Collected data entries
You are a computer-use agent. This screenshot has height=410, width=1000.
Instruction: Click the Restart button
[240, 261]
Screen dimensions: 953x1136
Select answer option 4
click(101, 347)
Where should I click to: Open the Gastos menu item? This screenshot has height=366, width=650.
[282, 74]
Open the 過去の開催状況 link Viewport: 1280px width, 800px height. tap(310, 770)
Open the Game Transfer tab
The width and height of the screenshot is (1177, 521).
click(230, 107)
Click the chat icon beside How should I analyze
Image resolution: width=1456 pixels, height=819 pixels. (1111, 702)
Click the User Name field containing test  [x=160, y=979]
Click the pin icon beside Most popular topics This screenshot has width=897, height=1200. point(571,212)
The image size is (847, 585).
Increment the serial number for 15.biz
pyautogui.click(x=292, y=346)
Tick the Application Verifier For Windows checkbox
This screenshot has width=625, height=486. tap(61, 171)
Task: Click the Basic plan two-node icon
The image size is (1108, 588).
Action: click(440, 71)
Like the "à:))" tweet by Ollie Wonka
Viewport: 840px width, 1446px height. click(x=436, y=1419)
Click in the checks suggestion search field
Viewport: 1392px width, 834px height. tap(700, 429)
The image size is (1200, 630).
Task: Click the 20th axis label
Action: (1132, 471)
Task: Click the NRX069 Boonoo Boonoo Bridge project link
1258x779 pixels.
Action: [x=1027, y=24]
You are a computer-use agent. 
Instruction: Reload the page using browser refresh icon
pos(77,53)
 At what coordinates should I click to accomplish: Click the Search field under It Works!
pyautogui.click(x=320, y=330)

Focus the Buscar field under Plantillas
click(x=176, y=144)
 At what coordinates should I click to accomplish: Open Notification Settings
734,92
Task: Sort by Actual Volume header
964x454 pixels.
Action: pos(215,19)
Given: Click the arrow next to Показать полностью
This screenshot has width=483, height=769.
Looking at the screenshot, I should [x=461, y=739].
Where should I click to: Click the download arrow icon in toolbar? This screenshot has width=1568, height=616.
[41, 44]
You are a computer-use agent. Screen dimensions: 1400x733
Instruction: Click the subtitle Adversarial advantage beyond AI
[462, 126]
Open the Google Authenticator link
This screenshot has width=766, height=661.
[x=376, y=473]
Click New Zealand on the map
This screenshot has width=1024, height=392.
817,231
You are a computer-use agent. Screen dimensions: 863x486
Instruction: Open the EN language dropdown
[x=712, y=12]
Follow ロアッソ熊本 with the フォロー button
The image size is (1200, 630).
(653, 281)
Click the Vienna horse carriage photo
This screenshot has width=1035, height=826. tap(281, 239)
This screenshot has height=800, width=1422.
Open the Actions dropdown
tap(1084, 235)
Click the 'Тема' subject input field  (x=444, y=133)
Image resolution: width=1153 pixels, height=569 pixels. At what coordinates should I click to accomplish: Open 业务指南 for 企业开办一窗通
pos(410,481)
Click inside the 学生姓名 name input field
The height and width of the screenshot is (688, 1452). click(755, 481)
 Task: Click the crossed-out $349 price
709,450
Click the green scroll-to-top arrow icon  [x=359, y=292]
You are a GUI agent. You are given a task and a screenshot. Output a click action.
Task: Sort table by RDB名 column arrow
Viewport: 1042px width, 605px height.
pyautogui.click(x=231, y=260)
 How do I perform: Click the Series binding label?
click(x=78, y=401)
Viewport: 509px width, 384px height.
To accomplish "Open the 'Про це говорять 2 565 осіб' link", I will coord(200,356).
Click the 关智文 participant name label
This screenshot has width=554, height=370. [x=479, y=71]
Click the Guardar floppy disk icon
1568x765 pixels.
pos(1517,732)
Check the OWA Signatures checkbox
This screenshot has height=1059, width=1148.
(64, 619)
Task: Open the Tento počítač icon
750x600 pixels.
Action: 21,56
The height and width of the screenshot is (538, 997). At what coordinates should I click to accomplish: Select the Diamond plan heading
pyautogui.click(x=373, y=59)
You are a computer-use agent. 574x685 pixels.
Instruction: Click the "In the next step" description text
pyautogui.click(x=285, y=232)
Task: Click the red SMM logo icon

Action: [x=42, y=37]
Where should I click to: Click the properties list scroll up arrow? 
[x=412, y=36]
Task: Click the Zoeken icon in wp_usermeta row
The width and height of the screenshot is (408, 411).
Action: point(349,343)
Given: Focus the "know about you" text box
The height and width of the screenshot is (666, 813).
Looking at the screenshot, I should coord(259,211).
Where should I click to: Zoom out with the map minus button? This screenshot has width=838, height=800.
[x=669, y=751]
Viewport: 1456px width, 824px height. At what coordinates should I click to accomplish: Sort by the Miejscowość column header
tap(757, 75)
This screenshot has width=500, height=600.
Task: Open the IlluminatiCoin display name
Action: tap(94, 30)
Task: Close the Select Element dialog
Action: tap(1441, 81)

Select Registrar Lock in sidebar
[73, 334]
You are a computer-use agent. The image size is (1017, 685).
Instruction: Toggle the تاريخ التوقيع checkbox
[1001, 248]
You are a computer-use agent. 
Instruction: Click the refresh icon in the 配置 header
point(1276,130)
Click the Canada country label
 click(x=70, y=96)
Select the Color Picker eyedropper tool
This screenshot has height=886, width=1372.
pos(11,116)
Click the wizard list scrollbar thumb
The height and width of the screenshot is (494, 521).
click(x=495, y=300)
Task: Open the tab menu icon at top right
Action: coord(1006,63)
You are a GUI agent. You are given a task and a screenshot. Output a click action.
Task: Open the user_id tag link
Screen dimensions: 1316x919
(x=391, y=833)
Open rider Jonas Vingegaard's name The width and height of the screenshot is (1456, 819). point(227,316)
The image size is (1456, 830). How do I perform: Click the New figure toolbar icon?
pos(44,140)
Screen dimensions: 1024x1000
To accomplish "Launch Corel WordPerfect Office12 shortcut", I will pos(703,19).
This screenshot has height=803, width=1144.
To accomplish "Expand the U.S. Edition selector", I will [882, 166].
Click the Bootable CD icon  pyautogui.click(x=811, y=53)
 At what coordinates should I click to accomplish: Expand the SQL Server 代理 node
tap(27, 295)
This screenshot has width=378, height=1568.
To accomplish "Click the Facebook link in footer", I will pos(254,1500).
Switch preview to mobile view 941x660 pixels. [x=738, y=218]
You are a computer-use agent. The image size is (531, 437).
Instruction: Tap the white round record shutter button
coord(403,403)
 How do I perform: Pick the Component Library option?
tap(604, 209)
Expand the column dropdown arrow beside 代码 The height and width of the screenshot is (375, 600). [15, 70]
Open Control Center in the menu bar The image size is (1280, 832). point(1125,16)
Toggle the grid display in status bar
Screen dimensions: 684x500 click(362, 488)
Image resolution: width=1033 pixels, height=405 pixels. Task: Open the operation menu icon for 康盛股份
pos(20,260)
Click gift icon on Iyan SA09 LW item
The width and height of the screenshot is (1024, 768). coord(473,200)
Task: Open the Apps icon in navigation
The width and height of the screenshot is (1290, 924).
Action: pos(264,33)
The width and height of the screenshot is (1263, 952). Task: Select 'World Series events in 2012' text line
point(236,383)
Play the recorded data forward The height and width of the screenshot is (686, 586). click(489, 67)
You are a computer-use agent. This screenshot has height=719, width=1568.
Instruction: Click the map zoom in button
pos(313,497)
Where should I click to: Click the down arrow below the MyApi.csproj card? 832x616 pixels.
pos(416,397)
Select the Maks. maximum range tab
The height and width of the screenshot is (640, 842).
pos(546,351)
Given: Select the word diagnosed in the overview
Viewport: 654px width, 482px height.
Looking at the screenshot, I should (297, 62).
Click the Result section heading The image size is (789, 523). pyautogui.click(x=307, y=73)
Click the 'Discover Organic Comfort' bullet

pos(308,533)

_Assignment_: After reading each line of the data, give only the number of lines that include the word "computer".

_Answer box_: 9